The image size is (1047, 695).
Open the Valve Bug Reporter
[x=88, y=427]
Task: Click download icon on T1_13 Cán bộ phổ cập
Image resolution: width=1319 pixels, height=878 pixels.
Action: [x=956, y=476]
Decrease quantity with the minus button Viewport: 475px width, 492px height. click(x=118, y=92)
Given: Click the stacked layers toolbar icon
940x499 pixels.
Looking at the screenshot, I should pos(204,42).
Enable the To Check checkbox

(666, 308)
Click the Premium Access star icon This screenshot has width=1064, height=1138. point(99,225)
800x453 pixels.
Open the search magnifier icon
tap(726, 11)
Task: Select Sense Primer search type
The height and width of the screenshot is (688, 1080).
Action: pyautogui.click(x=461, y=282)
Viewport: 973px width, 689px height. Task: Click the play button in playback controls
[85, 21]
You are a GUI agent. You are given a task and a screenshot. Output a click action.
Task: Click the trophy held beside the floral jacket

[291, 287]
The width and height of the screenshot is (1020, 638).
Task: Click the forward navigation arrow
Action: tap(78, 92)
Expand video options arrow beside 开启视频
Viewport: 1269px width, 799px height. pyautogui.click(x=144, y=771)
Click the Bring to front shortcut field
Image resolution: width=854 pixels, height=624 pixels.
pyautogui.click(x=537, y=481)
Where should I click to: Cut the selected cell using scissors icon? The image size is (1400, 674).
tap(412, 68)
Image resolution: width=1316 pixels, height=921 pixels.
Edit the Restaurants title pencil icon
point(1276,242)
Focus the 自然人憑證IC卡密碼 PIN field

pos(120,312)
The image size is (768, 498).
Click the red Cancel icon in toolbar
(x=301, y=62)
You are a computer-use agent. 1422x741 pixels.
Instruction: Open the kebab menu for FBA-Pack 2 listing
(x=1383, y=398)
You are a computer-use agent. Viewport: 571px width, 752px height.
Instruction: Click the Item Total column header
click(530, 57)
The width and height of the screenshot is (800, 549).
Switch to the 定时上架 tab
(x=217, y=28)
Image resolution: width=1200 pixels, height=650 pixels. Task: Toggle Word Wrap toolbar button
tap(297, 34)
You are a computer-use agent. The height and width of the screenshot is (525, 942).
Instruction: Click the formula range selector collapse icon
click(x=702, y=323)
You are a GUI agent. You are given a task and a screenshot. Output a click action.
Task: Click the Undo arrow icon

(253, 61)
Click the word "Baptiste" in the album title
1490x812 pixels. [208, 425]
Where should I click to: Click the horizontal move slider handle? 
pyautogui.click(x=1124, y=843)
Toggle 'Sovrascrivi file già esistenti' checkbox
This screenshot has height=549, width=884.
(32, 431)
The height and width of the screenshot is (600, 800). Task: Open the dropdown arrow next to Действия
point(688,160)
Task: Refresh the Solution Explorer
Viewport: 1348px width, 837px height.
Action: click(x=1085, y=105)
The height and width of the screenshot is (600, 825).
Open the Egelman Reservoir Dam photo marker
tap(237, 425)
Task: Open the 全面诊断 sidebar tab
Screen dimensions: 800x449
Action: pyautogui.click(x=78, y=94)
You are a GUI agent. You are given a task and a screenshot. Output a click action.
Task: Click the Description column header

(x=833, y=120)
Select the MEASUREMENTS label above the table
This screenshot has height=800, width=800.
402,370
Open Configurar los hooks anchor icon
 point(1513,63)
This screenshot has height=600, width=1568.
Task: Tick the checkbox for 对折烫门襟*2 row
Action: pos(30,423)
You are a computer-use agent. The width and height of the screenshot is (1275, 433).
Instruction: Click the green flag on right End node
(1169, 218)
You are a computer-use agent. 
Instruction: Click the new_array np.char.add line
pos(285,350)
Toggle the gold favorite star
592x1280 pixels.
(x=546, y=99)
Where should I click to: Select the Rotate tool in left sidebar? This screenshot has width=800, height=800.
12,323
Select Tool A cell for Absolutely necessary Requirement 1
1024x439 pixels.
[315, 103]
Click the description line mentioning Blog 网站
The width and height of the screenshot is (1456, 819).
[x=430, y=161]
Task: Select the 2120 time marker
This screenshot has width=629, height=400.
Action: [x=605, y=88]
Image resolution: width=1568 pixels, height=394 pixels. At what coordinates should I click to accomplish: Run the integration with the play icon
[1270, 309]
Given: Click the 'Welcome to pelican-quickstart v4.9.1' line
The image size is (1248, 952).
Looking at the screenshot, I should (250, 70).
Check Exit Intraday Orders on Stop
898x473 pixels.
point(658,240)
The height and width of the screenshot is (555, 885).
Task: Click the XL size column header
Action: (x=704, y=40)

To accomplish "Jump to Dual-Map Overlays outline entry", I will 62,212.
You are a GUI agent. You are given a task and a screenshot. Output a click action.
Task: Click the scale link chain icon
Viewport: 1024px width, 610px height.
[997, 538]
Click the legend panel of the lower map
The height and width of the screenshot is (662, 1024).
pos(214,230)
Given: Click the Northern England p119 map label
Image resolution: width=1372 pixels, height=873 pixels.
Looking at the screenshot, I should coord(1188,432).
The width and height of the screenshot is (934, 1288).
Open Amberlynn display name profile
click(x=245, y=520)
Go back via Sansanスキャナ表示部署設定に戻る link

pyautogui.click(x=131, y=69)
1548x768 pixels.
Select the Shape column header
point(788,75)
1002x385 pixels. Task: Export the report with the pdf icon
▬▬▬▬▬▬▬▬▬▬
> _Task directions_
Return each full line of the entries that contains the word "label".

> _Result_
Select the MEASUREMENTS label above the table
Given: Click the Northern England p119 map label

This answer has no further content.